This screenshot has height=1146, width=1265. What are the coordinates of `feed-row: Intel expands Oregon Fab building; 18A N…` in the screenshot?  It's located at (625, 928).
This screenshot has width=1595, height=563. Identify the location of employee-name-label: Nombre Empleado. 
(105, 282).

* * *

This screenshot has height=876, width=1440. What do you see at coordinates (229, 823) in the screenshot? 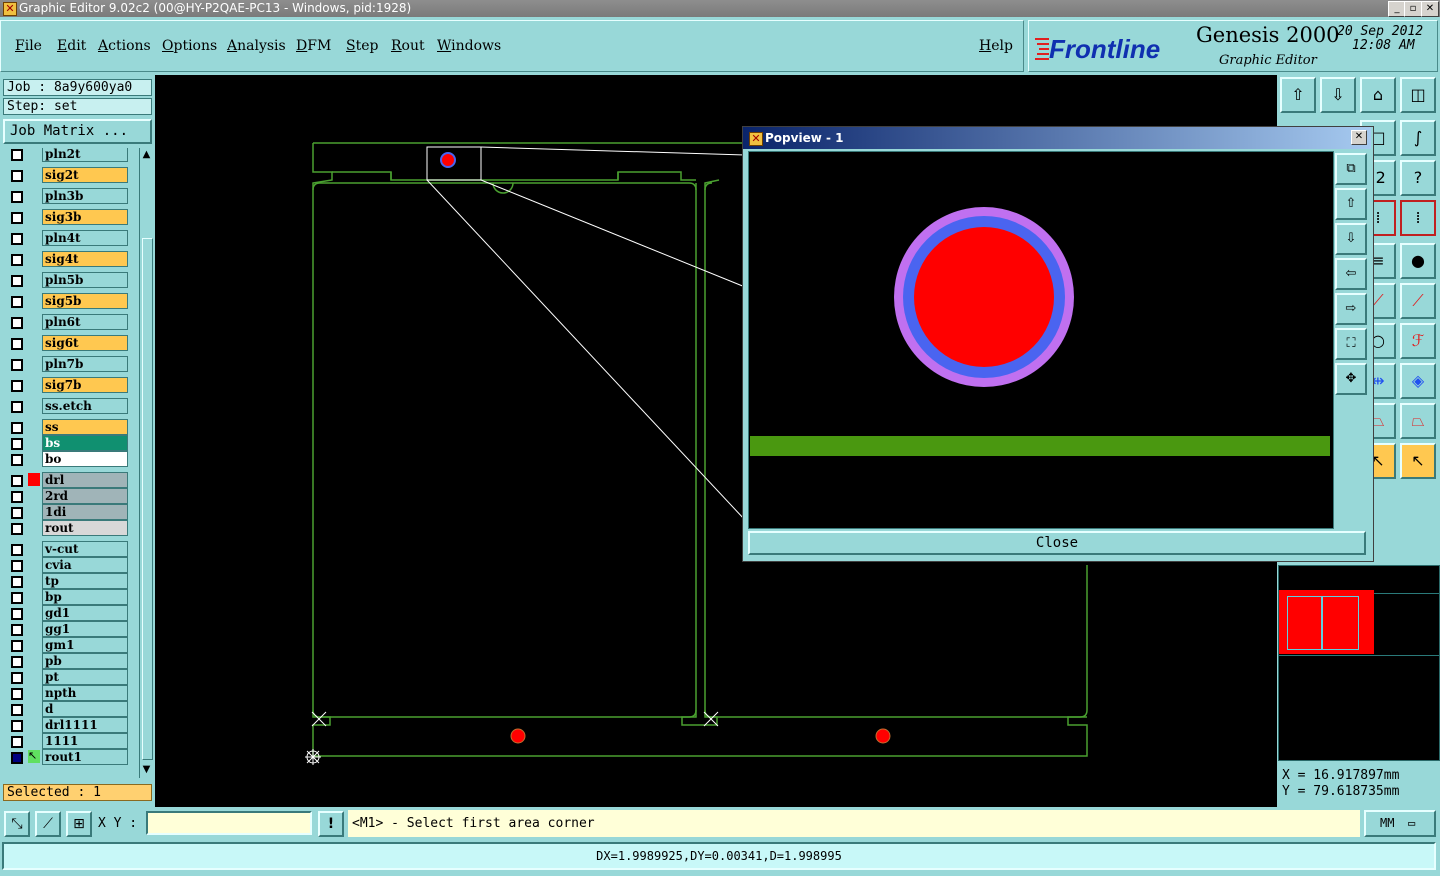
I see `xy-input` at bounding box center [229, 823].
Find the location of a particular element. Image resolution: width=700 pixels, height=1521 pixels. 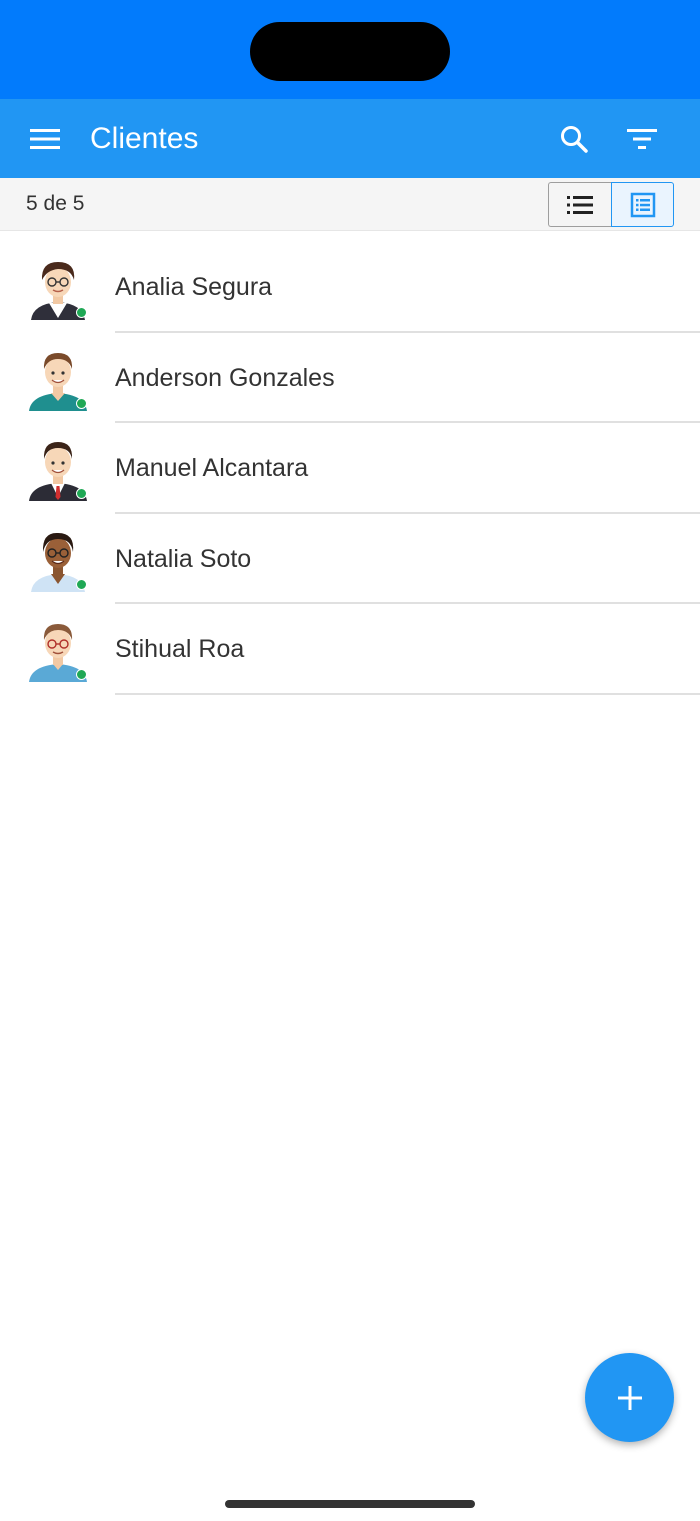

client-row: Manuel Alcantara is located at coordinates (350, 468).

ABOUT THIS EXERCISE:
Reproduce everything from the line containing "This screenshot has width=1595, height=563." down to the line containing "(105, 282).", swapping "location" for "position" and leaving the rest of the data unchanged.

YOUR RESPONSE:
This screenshot has width=1595, height=563. Identify the position of employee-name-label: Nombre Empleado. 
(105, 282).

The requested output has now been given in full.